Exercise requirements :: Your output should consist solely of the lines from the one holding "Task: Collapse the" to the end of the records below, inclusive, reproduced exactly and free of pictures.

Top of Input records

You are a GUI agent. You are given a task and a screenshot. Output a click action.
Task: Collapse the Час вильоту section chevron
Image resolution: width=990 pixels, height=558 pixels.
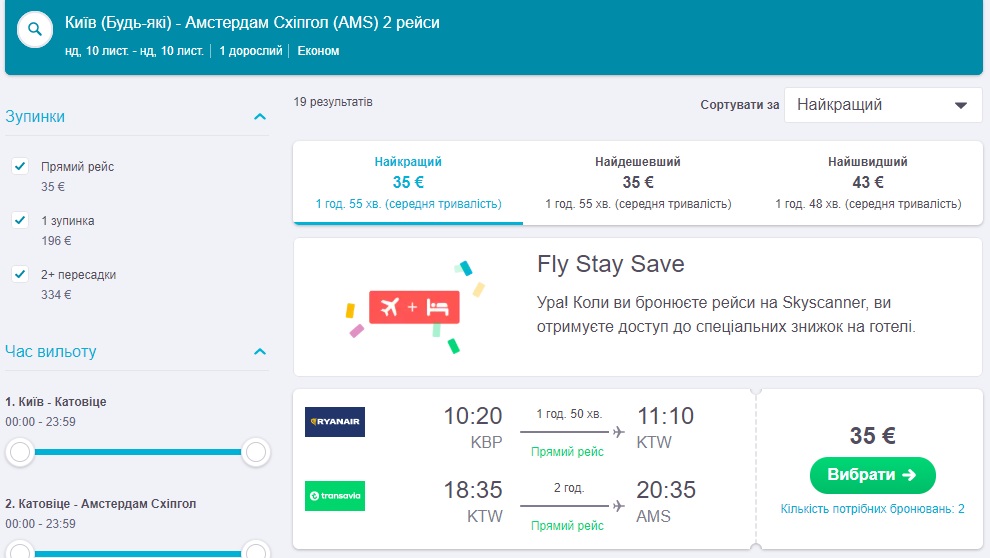click(260, 352)
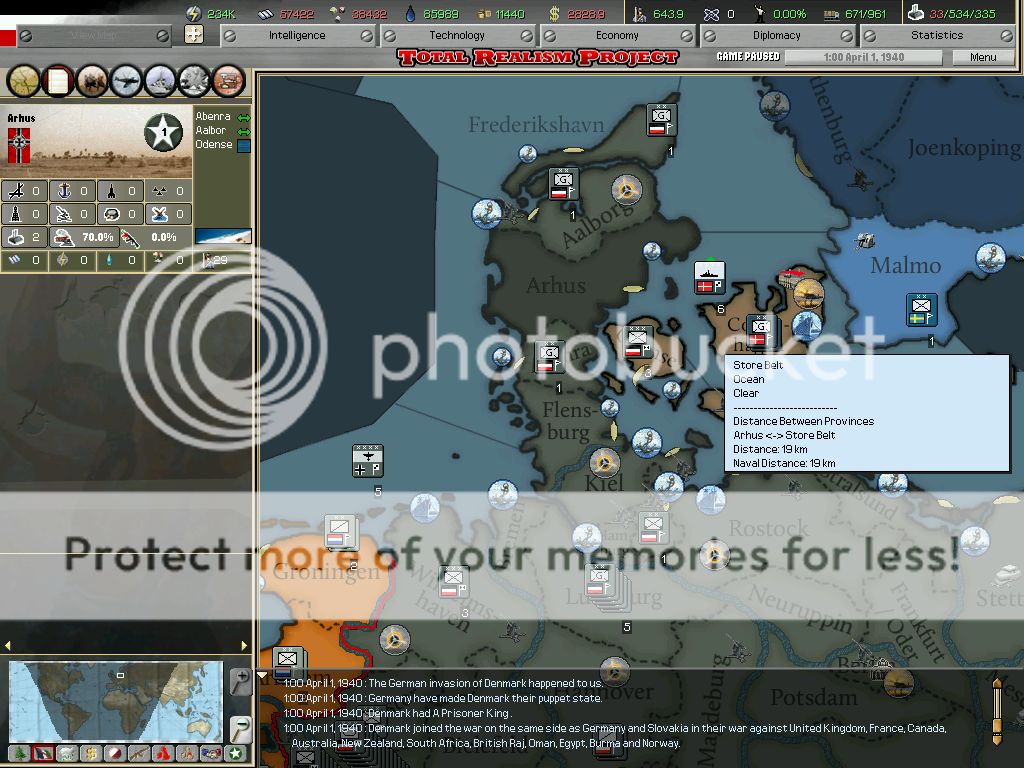The image size is (1024, 768).
Task: Open the Technology screen tab
Action: point(457,35)
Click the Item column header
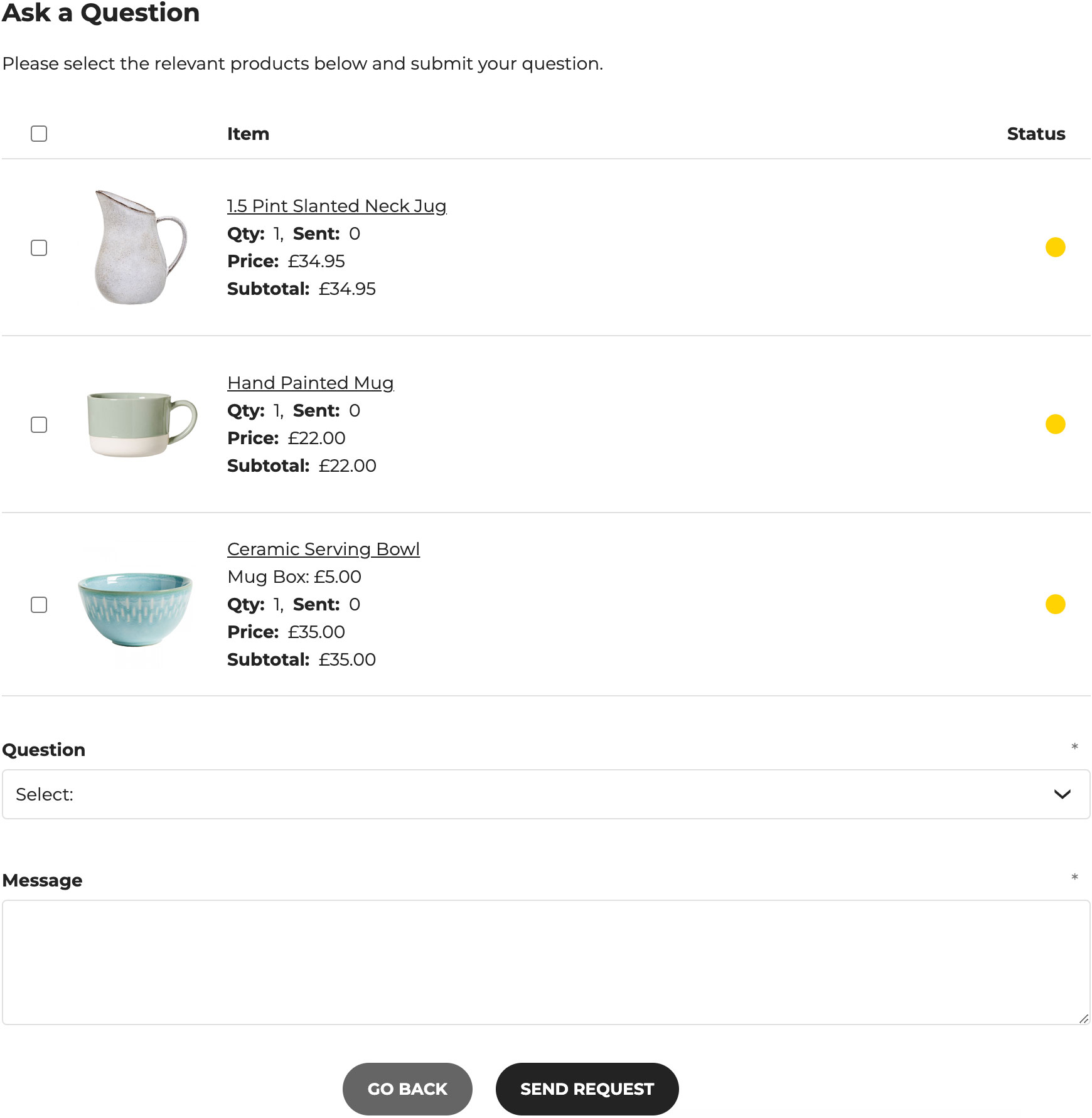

Bottom of Input records

Task result ::
Task: Collapse the Час вильоту section chevron
Image resolution: width=990 pixels, height=558 pixels.
click(260, 352)
The image size is (1024, 768).
Task: Open the Technology screen tab
Action: point(457,35)
Click the Item column header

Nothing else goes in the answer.